**PERMINTAAN TERTULIS:** Salin ulang seluruh baris data di bawah ini tanpa mengubah apa pun.

**DATA:**
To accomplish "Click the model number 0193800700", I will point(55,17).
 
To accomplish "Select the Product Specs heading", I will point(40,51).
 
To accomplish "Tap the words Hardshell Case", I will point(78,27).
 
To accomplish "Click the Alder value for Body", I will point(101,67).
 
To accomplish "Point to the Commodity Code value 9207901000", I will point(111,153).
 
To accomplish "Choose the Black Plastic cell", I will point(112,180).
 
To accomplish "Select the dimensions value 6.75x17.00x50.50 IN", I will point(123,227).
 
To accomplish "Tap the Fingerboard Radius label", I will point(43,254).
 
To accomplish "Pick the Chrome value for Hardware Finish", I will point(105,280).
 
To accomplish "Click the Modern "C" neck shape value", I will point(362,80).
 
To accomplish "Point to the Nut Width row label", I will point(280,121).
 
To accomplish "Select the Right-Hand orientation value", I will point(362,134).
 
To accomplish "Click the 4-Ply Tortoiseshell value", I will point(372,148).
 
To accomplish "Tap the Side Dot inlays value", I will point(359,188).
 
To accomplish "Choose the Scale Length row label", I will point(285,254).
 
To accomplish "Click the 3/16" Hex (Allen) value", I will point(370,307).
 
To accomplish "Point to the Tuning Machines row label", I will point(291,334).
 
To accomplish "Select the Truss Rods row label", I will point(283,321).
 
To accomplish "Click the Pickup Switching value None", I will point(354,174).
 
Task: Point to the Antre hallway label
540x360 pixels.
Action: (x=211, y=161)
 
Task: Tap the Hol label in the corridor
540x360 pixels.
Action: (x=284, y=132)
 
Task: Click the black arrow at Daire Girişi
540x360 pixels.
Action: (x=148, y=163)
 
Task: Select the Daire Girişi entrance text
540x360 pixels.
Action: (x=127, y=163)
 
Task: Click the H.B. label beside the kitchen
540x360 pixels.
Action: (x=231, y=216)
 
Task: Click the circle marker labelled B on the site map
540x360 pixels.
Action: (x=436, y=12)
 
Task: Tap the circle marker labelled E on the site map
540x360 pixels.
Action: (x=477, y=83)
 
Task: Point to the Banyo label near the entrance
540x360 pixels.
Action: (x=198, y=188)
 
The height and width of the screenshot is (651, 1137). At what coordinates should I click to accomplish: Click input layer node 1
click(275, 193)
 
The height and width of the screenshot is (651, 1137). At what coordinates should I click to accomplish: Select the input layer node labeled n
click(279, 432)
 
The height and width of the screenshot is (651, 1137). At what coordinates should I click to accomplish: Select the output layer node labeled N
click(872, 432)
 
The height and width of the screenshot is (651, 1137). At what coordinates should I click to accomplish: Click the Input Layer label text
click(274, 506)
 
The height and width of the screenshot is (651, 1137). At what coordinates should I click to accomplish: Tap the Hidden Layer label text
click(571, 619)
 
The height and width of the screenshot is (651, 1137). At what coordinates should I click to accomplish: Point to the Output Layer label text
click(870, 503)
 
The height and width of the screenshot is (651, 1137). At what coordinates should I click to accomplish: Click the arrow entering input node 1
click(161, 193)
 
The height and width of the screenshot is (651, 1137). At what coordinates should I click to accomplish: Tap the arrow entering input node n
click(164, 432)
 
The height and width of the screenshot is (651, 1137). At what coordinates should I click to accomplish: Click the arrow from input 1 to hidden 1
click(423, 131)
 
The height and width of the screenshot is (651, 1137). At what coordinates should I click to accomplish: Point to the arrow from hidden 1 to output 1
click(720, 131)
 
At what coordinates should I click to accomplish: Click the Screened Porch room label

**HASIL TUGAS:**
To accomplish "Click the model number 0193800700", I will point(55,17).
 
To accomplish "Select the Product Specs heading", I will point(40,51).
 
To accomplish "Tap the words Hardshell Case", I will point(78,27).
 
To accomplish "Click the Alder value for Body", I will point(101,67).
 
To accomplish "Point to the Commodity Code value 9207901000", I will point(111,153).
 
To accomplish "Choose the Black Plastic cell", I will point(112,180).
 
To accomplish "Select the dimensions value 6.75x17.00x50.50 IN", I will point(123,227).
 
To accomplish "Tap the Fingerboard Radius label", I will point(43,254).
 
To accomplish "Pick the Chrome value for Hardware Finish", I will point(105,280).
 
To accomplish "Click the Modern "C" neck shape value", I will point(362,80).
 
To accomplish "Point to the Nut Width row label", I will point(280,121).
 
To accomplish "Select the Right-Hand orientation value", I will point(362,134).
 
To accomplish "Click the 4-Ply Tortoiseshell value", I will point(372,148).
 
To accomplish "Tap the Side Dot inlays value", I will point(359,188).
 
To accomplish "Choose the Scale Length row label", I will point(285,254).
 
To accomplish "Click the 3/16" Hex (Allen) value", I will point(370,307).
 
To accomplish "Point to the Tuning Machines row label", I will point(291,334).
 
To accomplish "Select the Truss Rods row label", I will point(283,321).
 
To accomplish "Click the Pickup Switching value None", I will point(354,174).
 
Task: Point to the Antre hallway label
540x360 pixels.
Action: (x=211, y=161)
 
Task: Tap the Hol label in the corridor
540x360 pixels.
Action: (x=284, y=132)
 
Task: Click the black arrow at Daire Girişi
540x360 pixels.
Action: (x=148, y=163)
 
Task: Select the Daire Girişi entrance text
540x360 pixels.
Action: (x=127, y=163)
 
Task: Click the H.B. label beside the kitchen
540x360 pixels.
Action: (x=231, y=216)
 
Task: Click the circle marker labelled B on the site map
540x360 pixels.
Action: (x=436, y=12)
 
Task: Tap the circle marker labelled E on the site map
540x360 pixels.
Action: (x=477, y=83)
 
Task: Point to the Banyo label near the entrance
540x360 pixels.
Action: (x=198, y=188)
 
The height and width of the screenshot is (651, 1137). At what coordinates should I click to accomplish: Click input layer node 1
click(275, 193)
 
The height and width of the screenshot is (651, 1137). At what coordinates should I click to accomplish: Select the input layer node labeled n
click(279, 432)
 
The height and width of the screenshot is (651, 1137). At what coordinates should I click to accomplish: Select the output layer node labeled N
click(872, 432)
 
The height and width of the screenshot is (651, 1137). At what coordinates should I click to accomplish: Click the Input Layer label text
click(274, 506)
 
The height and width of the screenshot is (651, 1137). At what coordinates should I click to accomplish: Tap the Hidden Layer label text
click(571, 619)
 
The height and width of the screenshot is (651, 1137). At what coordinates should I click to accomplish: Point to the Output Layer label text
click(870, 503)
 
The height and width of the screenshot is (651, 1137). At what coordinates should I click to accomplish: Click the arrow entering input node 1
click(161, 193)
 
The height and width of the screenshot is (651, 1137). At what coordinates should I click to accomplish: Tap the arrow entering input node n
click(164, 432)
 
The height and width of the screenshot is (651, 1137). At what coordinates should I click to accomplish: Click the arrow from input 1 to hidden 1
click(423, 131)
 
The height and width of the screenshot is (651, 1137). At what coordinates should I click to accomplish: Point to the arrow from hidden 1 to output 1
click(720, 131)
 
At what coordinates should I click to accomplish: Click the Screened Porch room label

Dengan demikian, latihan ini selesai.